Work task: The output should be limited to the line holding "Given: Click the host" and the lines after it through the end of the entries, each restated exactly.

Collected data entries:
[Start of Attachment]

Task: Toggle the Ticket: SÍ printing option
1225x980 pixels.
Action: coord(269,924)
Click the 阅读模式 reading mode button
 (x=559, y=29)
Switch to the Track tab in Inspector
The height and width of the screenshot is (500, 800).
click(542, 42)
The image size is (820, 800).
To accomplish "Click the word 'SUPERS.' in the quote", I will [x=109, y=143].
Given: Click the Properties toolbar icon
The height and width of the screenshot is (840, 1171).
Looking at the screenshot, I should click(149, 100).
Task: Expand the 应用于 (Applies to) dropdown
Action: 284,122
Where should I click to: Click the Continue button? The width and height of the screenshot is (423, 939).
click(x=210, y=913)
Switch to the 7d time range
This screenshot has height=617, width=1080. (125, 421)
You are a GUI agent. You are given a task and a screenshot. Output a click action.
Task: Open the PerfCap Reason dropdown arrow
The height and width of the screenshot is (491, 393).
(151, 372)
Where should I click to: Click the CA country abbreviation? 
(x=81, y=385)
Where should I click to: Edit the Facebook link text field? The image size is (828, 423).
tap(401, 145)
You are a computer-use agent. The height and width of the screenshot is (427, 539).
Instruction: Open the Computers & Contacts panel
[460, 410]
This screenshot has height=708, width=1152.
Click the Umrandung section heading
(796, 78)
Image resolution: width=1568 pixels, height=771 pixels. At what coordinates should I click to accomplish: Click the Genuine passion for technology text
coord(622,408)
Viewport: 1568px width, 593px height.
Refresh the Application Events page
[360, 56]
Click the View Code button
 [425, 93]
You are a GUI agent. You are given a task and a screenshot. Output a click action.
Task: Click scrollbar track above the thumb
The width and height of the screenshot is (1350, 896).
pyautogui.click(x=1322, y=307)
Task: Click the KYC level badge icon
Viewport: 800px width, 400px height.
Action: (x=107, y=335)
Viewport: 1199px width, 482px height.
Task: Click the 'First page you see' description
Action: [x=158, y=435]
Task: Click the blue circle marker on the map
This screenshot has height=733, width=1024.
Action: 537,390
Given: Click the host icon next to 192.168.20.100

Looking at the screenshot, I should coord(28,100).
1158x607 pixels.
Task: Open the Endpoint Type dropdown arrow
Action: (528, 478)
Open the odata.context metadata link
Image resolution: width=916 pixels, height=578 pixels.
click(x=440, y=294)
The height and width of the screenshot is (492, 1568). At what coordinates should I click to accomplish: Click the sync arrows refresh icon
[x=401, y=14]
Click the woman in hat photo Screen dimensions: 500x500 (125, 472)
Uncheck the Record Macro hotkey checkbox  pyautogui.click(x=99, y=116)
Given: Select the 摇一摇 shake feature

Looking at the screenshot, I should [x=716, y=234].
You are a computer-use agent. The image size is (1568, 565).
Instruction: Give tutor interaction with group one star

[End of Attachment]

Written solution:
Given: Click the host icon next to 192.168.20.100

Looking at the screenshot, I should coord(28,100).
1158x607 pixels.
Task: Open the Endpoint Type dropdown arrow
Action: (528, 478)
Open the odata.context metadata link
Image resolution: width=916 pixels, height=578 pixels.
click(x=440, y=294)
The height and width of the screenshot is (492, 1568). At what coordinates should I click to accomplish: Click the sync arrows refresh icon
[x=401, y=14]
Click the woman in hat photo Screen dimensions: 500x500 (125, 472)
Uncheck the Record Macro hotkey checkbox  pyautogui.click(x=99, y=116)
Given: Select the 摇一摇 shake feature

Looking at the screenshot, I should [x=716, y=234].
You are a computer-use agent. The image size is (1568, 565).
Instruction: Give tutor interaction with group one star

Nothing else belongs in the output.